◆ O que fazer: Transcreva, sem mudar nada, o trecho da reportagem sobre o Prêmio Jovem Cientista que começa com as palavras "A internet pode" e termina em "e Tecnológico (CNPq).".

Prêmio Jovem Cientista: conheça os vencedores da categoria Ensino Superior

A internet pode revelar diversas formas de violência, mesmo quando as vítimas não percebem que acontece. Foi a partir dessa reflexão que a estudante Arienny Carina Ramos Souza, de 23 anos, graduanda em Ciências Biológicas pelo Instituto Federal do Pará (IFPA), desenvolveu um projeto de iniciação científica que levou o primeiro lugar na categoria Ensino Superior do 30º Prêmio Jovem Cientista.

O estudo analisa a dinâmica do assédio sexual de professores contra estudantes do sexo feminino no ambiente virtual e começou a ser desenvolvido com o apoio do Conselho Nacional de Desenvolvimento Científico e Tecnológico (CNPq).

A ideia da pesquisa “Gênero e poder no ciberespaço: a dinâmica do assédio sexual contra estudantes do sexo feminino nas redes sociais on-line” nasceu a partir de denúncias de alunas do próprio IFPA no campus Belém. O estopim foi um protesto contra um professor de Química do instituto, acusado de estuprar uma aluna em 2022.

◆ Registros fornecidos:

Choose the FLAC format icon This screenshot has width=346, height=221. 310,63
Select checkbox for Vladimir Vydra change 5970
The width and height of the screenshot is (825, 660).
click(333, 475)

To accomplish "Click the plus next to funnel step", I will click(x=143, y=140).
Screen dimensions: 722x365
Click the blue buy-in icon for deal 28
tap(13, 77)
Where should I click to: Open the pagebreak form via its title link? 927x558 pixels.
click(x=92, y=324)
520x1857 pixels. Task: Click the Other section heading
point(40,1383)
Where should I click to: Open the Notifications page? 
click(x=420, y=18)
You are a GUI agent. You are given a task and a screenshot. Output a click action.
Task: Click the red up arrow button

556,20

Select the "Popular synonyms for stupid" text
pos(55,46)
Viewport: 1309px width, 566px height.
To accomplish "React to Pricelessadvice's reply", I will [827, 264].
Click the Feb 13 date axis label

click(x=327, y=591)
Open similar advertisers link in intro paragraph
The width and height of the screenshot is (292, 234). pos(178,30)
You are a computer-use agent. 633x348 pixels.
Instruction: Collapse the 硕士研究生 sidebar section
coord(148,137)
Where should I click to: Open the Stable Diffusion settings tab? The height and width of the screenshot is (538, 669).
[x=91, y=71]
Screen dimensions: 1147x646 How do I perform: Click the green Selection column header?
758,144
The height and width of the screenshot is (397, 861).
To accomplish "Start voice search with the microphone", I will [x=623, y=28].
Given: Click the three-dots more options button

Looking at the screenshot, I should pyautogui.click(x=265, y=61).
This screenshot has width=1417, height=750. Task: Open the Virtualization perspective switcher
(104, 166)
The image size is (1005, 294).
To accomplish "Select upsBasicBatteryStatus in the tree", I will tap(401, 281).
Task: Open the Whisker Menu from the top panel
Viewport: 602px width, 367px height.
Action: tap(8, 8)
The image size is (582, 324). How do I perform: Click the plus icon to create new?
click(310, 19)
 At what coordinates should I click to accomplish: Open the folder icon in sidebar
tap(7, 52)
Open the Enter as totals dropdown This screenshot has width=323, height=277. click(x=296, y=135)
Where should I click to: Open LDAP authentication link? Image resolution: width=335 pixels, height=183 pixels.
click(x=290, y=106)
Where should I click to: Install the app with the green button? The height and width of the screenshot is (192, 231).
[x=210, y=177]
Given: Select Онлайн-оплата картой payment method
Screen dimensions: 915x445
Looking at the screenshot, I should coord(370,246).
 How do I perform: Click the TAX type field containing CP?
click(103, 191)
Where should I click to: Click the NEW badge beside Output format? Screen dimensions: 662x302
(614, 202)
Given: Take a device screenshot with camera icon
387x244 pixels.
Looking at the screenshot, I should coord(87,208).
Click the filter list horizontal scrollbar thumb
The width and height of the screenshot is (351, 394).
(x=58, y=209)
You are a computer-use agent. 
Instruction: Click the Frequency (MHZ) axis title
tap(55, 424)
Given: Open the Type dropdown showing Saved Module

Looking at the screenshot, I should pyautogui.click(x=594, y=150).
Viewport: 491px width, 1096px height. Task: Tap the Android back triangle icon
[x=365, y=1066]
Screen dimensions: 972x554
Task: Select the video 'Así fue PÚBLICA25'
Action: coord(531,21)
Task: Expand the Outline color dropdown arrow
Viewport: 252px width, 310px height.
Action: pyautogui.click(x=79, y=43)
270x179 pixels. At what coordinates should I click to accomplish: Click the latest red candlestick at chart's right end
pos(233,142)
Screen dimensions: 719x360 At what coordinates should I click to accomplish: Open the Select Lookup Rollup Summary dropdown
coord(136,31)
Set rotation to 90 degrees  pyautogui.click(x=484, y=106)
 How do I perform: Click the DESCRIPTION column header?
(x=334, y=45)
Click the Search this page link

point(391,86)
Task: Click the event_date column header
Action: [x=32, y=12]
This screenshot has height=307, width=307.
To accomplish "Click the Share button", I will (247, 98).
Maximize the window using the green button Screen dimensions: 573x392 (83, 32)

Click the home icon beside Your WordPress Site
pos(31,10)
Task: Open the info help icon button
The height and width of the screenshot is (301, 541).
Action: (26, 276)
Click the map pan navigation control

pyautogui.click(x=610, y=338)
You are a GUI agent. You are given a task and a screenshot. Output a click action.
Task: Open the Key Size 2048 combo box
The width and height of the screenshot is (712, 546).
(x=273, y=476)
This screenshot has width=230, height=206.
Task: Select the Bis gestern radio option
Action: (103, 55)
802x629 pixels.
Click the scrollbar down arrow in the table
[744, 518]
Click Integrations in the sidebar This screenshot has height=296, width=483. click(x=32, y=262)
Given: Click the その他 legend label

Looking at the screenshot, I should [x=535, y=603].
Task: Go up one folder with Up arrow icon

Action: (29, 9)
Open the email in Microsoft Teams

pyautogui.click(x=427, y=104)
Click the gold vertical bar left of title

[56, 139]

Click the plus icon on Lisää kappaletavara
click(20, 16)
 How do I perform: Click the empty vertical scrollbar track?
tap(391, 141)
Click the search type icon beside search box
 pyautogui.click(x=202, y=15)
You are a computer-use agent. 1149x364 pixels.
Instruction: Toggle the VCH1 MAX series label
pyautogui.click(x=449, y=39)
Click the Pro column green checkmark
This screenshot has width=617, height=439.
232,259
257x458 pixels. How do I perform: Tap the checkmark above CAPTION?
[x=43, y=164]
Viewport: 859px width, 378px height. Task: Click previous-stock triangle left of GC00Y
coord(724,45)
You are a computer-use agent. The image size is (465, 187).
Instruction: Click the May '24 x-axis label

◆ Resposta:
A internet pode revelar diversas formas de violência, mesmo quando as vítimas não percebem que acontece. Foi a partir dessa reflexão que a estudante Arienny Carina Ramos Souza, de 23 anos, graduanda em Ciências Biológicas pelo Instituto Federal do Pará (IFPA), desenvolveu um projeto de iniciação científica que levou o primeiro lugar na categoria Ensino Superior do 30º Prêmio Jovem Cientista.

O estudo analisa a dinâmica do assédio sexual de professores contra estudantes do sexo feminino no ambiente virtual e começou a ser desenvolvido com o apoio do Conselho Nacional de Desenvolvimento Científico e Tecnológico (CNPq).